Parmi les points de l’accord conclu par les trois listes de gauche pour le second tour des régionales en Paca, Europe Ecologie a obtenu l’assurance qu’aucun euro supplémentaire ne serait versé pour financer l’équipement industriel de recherche d’Iter qui relève de l’Etat.

La région Paca a déjà versé 152 millions d’euros pour les différents aspects du projet (enseignement, infrastructures et machine) implanté à Saint-Paul-les-Durance (Bouches-du-Rhône).

Fillon anticipe la réforme des collectivités territoriales et son nouveau mode de scrutin

François Fillon: « Si l’élection était à un tour, Thierry Mariani serait président de la Région! »

fini-parti – 18/03/2010

Brève. Lue sur Libémarseille cette phrase remarquable du premier ministre en visite à Marseille jeudi 18 mars pour soutenir le candidat de l’UMP, Thierry Mariani, avant le second tour des élections régionales.
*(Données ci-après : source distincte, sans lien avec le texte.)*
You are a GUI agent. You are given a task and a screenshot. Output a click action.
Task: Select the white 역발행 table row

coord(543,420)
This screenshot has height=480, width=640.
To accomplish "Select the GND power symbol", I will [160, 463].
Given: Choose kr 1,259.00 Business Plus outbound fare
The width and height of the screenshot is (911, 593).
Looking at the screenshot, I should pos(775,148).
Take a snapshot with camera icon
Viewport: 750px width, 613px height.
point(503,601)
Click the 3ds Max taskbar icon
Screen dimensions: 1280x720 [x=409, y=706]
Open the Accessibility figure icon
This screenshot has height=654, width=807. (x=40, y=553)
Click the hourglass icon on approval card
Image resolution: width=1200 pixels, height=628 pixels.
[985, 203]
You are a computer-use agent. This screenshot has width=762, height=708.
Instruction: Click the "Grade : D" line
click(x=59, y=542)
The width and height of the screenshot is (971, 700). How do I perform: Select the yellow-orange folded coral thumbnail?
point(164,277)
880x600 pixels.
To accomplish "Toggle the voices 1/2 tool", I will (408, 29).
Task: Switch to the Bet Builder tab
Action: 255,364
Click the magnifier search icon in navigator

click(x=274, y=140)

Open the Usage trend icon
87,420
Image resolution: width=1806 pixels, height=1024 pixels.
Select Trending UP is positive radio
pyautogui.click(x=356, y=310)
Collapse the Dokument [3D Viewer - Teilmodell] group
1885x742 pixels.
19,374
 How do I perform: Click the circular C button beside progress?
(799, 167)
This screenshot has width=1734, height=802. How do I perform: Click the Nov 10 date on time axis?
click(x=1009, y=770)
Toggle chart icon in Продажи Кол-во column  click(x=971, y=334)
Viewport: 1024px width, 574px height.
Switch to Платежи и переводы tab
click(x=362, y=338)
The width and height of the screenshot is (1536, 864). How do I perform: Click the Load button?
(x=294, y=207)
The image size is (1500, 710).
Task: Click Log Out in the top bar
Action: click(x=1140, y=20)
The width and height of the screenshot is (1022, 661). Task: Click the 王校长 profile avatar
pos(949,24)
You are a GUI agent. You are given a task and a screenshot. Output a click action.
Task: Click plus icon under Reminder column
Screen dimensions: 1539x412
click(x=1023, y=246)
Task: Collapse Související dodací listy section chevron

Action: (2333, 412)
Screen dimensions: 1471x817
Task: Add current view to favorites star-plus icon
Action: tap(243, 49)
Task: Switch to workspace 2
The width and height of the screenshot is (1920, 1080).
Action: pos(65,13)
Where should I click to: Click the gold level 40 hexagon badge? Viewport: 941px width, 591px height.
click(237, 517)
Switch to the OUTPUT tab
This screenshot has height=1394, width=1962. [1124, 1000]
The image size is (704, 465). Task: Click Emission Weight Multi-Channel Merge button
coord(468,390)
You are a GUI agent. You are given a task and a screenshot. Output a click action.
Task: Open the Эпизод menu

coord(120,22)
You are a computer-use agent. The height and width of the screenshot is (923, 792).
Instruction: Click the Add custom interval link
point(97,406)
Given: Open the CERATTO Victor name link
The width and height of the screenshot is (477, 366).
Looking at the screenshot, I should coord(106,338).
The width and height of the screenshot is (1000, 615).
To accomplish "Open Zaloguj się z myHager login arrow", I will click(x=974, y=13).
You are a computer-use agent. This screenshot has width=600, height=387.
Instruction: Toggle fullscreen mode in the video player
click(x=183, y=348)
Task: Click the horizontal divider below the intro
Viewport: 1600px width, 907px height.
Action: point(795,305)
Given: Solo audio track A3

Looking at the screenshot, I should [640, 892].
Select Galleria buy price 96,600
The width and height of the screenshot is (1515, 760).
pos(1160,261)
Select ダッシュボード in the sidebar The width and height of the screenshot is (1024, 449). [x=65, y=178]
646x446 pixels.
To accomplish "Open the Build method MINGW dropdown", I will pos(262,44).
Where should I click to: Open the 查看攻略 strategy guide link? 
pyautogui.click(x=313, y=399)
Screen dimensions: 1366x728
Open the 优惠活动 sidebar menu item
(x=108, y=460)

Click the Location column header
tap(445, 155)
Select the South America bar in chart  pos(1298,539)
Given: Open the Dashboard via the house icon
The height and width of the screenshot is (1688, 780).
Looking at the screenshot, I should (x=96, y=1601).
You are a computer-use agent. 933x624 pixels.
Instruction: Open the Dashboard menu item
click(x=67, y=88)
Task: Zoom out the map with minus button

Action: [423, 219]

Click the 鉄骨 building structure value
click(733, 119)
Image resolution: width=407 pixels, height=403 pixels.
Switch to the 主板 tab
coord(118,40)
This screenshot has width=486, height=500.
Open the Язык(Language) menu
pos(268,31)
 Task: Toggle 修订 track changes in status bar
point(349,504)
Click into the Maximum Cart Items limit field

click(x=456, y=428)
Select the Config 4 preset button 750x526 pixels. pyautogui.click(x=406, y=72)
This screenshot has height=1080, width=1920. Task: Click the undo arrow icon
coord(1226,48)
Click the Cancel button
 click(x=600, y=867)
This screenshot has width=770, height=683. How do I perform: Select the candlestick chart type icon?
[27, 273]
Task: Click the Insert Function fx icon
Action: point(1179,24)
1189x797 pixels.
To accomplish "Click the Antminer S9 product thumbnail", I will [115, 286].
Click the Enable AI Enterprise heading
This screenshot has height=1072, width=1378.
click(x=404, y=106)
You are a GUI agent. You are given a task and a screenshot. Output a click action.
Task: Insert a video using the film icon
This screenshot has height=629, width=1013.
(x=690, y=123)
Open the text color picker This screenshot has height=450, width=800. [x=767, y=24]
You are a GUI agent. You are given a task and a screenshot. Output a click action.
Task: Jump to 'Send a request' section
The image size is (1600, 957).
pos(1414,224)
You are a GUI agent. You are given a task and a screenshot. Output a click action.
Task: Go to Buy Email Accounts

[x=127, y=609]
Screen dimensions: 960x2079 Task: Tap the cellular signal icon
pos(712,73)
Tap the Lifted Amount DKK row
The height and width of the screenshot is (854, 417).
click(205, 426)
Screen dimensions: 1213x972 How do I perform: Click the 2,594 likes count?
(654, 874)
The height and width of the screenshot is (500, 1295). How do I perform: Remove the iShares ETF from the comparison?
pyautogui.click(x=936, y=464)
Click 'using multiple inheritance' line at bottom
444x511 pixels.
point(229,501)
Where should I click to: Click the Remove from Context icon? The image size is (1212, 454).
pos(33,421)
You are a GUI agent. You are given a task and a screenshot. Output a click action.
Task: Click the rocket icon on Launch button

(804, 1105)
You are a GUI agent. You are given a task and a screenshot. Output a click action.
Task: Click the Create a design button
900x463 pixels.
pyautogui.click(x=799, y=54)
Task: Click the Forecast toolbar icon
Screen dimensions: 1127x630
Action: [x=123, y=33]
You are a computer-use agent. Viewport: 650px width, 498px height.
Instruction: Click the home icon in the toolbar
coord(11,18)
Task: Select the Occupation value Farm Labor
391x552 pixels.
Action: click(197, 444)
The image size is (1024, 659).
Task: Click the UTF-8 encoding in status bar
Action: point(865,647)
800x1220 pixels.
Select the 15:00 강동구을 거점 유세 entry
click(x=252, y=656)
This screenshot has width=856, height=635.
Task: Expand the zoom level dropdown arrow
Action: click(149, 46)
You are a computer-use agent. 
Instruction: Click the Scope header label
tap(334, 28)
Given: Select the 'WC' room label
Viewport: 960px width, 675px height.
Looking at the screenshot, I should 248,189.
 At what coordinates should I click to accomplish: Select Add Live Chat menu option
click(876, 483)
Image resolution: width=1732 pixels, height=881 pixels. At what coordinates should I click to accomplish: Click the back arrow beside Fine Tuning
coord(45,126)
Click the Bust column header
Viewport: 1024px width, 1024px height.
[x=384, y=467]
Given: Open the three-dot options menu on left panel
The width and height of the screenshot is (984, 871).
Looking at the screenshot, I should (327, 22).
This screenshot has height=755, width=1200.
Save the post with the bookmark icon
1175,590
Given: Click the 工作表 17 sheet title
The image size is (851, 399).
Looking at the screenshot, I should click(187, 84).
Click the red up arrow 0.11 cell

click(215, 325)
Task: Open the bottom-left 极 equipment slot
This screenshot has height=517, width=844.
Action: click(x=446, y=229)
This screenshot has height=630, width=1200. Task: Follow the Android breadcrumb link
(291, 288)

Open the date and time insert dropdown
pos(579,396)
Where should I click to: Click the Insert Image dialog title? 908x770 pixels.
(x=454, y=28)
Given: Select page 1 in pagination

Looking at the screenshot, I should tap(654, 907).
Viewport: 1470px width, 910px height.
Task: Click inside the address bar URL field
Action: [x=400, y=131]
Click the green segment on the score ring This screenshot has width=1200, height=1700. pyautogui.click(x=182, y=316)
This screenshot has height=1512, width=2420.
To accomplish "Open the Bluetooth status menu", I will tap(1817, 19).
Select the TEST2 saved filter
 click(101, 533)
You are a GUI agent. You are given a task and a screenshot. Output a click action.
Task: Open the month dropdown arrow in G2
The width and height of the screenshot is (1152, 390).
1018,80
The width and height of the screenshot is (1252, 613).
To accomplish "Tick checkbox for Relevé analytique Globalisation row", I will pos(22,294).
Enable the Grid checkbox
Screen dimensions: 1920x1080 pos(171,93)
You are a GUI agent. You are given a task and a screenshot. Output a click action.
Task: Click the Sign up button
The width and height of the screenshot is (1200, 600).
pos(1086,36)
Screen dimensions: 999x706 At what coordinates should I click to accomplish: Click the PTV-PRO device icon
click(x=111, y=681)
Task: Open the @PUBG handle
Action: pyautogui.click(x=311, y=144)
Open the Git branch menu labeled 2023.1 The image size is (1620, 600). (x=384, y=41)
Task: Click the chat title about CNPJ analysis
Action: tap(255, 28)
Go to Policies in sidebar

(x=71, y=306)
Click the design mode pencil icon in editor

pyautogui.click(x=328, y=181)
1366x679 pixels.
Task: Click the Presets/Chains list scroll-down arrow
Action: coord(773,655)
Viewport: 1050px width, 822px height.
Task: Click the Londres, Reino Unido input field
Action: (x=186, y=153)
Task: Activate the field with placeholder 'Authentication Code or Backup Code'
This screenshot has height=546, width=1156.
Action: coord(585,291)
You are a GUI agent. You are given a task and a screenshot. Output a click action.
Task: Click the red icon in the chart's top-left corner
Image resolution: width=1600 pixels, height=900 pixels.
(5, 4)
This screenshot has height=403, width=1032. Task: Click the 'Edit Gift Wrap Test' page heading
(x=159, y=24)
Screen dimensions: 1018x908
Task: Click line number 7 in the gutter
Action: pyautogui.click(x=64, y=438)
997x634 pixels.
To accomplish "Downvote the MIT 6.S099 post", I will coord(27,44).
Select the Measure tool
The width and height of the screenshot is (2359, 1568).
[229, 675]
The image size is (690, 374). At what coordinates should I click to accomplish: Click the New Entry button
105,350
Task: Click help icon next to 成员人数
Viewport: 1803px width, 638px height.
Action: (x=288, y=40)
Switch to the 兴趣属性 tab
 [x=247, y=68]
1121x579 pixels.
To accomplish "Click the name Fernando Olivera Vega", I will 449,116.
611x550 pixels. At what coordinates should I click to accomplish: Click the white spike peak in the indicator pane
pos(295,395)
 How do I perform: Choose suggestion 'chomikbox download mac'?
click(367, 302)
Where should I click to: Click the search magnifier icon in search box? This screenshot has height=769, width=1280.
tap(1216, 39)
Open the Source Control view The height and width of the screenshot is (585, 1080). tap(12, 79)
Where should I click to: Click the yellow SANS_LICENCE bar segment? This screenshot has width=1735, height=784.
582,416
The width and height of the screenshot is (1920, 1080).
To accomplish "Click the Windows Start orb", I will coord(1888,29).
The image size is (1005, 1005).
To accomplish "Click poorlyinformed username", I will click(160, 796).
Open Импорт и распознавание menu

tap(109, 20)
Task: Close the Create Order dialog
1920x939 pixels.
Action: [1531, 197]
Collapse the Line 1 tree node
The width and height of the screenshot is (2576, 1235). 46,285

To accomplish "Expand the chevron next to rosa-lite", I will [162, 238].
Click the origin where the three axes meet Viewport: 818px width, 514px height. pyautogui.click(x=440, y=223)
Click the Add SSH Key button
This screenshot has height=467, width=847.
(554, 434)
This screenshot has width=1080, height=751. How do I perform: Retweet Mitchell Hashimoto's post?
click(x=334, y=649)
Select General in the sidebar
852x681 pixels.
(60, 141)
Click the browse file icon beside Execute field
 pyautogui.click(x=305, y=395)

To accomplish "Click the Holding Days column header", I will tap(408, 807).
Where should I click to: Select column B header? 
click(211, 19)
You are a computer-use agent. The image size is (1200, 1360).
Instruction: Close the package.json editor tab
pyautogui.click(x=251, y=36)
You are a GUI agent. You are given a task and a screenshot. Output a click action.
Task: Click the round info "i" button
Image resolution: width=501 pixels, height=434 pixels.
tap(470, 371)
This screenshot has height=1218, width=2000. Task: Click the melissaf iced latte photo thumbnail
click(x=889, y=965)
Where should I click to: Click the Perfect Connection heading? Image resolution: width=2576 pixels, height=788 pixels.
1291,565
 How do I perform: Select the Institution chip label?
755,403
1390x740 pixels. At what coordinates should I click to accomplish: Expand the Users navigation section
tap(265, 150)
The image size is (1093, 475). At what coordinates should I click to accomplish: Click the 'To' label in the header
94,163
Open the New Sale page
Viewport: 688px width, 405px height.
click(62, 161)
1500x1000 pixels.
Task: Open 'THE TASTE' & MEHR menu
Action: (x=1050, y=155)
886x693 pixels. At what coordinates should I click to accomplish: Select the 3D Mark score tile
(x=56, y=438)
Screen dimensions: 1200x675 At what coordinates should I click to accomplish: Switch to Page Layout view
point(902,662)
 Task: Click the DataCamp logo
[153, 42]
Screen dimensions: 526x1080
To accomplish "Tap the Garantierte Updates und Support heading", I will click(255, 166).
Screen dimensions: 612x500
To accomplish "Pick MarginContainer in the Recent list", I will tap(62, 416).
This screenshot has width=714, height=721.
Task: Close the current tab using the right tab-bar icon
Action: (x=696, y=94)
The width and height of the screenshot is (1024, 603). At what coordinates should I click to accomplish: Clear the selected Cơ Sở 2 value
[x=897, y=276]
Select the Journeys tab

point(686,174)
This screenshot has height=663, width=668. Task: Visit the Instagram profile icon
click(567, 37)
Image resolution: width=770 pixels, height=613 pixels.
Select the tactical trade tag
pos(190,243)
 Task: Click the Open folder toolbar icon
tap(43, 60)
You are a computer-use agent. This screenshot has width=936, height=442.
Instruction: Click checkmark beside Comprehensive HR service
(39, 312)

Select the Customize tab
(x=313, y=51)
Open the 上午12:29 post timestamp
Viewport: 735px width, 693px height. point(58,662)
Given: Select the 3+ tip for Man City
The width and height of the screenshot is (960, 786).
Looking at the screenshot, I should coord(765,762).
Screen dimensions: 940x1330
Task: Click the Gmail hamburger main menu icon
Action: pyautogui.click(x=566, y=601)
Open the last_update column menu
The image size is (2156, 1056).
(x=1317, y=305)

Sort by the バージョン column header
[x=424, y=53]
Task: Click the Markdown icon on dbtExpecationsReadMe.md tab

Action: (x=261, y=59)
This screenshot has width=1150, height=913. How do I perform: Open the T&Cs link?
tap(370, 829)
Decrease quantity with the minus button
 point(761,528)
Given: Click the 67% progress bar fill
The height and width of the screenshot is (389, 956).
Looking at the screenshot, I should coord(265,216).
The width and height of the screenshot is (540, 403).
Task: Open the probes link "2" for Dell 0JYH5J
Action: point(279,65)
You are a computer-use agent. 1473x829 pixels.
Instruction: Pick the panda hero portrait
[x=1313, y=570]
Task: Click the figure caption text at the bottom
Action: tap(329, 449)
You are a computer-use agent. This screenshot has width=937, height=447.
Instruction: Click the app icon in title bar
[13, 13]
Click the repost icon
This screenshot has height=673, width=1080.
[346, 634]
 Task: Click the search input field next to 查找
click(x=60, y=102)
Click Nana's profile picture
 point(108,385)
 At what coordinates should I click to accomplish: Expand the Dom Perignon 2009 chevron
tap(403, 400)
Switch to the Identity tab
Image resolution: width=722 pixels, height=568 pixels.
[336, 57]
Il fallait oser !

Après le déplacement surréaliste de Jean-Louis Borloo hier (voir la vidéo ci-contre), ça commence à faire beaucoup! Thierry Mariani serait peut-être bien inspiré de passer un petit coup de fil au président pour réclamer l’arrêt immédiat de l’envoi de ministres en Paca. Question de crédibilité….

 

Coup de pouce ou coup de grâce ?

La Marseillaise – 19/03/2010

UMP. F. Fillon entre dans la bataille des régionales en Paca.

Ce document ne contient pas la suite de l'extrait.